■ TASK PROMPT
Using the data below, return the stretch from the line that contains "Given: Click the bracketed" through the line that contains "820x518 pixels.", both included, exactly as it stands and nothing beyond it.

------ DATA FOR PROCESSING ------

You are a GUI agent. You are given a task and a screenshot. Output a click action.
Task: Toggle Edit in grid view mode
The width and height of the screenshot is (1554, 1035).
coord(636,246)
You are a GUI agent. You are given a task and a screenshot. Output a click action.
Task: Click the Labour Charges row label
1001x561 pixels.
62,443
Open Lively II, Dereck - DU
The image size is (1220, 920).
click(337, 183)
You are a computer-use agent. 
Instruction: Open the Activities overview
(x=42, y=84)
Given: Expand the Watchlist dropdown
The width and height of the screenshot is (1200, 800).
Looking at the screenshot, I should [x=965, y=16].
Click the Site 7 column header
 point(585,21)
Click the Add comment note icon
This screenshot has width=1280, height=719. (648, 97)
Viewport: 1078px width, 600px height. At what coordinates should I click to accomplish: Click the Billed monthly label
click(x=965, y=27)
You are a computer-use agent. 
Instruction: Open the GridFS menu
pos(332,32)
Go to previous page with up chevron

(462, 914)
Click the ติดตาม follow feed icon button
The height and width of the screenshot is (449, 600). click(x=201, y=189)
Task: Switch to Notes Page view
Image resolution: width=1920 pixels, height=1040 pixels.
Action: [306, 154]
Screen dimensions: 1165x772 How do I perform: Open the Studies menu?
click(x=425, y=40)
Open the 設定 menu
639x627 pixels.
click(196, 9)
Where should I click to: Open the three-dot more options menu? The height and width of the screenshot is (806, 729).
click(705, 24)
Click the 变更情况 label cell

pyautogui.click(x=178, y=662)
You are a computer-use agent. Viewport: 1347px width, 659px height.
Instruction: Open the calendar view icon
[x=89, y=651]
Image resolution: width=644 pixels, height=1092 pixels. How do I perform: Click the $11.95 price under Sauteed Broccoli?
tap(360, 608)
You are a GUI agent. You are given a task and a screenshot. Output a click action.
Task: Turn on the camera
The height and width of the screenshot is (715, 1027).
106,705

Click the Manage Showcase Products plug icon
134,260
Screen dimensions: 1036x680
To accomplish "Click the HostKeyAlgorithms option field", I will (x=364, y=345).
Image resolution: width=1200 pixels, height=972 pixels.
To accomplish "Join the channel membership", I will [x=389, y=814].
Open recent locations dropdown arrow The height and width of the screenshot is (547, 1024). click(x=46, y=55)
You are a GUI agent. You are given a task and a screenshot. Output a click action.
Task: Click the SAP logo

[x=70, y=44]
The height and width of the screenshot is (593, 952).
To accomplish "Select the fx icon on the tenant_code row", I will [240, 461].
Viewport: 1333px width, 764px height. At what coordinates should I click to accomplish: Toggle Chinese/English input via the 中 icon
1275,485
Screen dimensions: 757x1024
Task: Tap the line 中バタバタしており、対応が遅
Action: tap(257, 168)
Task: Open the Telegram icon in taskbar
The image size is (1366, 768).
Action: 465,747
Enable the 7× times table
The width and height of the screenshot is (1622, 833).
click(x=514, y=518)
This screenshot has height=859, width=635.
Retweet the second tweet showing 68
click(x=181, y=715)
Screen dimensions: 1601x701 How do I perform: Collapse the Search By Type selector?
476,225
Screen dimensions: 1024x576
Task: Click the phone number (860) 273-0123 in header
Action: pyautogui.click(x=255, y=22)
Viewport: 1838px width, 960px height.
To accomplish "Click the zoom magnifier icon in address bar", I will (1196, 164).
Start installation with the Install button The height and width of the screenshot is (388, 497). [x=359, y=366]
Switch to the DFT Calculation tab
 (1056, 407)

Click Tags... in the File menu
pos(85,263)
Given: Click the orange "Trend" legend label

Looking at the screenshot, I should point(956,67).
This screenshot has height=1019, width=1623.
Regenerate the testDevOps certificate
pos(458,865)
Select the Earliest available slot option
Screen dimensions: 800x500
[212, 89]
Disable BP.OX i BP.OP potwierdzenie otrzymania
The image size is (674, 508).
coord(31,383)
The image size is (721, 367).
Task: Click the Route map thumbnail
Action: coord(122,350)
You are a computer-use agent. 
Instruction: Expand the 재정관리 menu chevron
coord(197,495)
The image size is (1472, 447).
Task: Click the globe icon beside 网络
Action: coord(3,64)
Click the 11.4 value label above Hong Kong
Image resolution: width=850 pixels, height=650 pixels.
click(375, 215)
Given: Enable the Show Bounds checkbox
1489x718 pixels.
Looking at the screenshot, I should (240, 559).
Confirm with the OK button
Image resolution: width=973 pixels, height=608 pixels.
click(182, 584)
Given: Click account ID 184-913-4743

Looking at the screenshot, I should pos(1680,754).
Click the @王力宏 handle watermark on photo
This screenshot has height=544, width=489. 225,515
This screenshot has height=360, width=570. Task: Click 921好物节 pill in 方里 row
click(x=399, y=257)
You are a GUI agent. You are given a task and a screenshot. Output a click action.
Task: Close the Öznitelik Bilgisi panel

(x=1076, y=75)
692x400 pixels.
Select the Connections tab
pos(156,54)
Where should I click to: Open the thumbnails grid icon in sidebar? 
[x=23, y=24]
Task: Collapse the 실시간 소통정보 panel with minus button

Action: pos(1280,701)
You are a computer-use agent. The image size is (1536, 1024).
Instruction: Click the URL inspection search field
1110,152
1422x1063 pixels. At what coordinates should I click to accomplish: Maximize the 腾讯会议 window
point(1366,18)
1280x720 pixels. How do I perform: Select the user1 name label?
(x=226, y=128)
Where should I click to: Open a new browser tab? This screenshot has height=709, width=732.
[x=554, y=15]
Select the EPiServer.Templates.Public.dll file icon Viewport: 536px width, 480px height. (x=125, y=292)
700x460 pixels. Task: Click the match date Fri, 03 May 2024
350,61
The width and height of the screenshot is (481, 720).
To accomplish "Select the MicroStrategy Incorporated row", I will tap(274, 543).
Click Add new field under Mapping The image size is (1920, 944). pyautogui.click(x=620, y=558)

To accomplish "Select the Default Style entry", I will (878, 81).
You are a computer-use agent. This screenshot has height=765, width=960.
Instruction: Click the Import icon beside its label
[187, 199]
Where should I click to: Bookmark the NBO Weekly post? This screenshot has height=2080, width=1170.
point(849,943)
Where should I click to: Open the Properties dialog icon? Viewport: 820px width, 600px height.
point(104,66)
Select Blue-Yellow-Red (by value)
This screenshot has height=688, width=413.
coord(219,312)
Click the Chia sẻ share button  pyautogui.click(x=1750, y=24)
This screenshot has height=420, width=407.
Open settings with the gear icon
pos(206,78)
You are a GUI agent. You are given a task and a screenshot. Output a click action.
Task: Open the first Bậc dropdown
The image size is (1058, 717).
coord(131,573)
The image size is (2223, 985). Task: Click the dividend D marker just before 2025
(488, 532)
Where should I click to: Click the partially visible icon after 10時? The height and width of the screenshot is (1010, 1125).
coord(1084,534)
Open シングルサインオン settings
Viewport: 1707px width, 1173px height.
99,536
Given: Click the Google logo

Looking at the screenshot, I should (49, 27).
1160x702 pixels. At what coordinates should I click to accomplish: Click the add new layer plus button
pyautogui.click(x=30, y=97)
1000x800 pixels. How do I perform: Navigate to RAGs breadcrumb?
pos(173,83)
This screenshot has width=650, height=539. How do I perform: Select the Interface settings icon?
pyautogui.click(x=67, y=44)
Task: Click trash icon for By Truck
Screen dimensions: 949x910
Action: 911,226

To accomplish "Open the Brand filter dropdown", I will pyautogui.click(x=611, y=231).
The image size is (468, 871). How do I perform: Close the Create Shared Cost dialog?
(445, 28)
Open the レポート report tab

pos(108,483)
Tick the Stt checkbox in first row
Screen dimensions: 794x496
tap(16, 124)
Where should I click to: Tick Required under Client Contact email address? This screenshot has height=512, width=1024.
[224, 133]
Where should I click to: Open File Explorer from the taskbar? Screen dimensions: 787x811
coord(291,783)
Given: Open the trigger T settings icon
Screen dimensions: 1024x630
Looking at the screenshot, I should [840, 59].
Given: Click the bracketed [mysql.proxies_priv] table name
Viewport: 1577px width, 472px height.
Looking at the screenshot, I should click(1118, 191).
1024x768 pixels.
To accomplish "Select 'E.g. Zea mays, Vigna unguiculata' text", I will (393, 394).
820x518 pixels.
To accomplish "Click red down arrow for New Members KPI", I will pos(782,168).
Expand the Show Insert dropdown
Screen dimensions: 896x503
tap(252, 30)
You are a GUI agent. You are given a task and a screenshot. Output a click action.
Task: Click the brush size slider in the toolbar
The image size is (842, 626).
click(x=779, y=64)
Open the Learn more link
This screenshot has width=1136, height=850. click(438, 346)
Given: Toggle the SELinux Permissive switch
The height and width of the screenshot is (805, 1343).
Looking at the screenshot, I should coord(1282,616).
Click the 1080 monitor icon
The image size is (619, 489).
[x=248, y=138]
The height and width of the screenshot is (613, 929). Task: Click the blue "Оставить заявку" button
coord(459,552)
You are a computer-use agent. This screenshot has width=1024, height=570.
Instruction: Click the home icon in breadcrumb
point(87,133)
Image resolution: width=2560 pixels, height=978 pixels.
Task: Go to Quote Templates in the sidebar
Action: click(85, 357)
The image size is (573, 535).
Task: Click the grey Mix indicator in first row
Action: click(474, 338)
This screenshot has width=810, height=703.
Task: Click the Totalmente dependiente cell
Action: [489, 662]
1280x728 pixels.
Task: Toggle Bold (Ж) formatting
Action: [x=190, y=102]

------

■ RESULT
Given: Click the bracketed [mysql.proxies_priv] table name
Viewport: 1577px width, 472px height.
Looking at the screenshot, I should click(1118, 191).
1024x768 pixels.
To accomplish "Select 'E.g. Zea mays, Vigna unguiculata' text", I will (393, 394).
820x518 pixels.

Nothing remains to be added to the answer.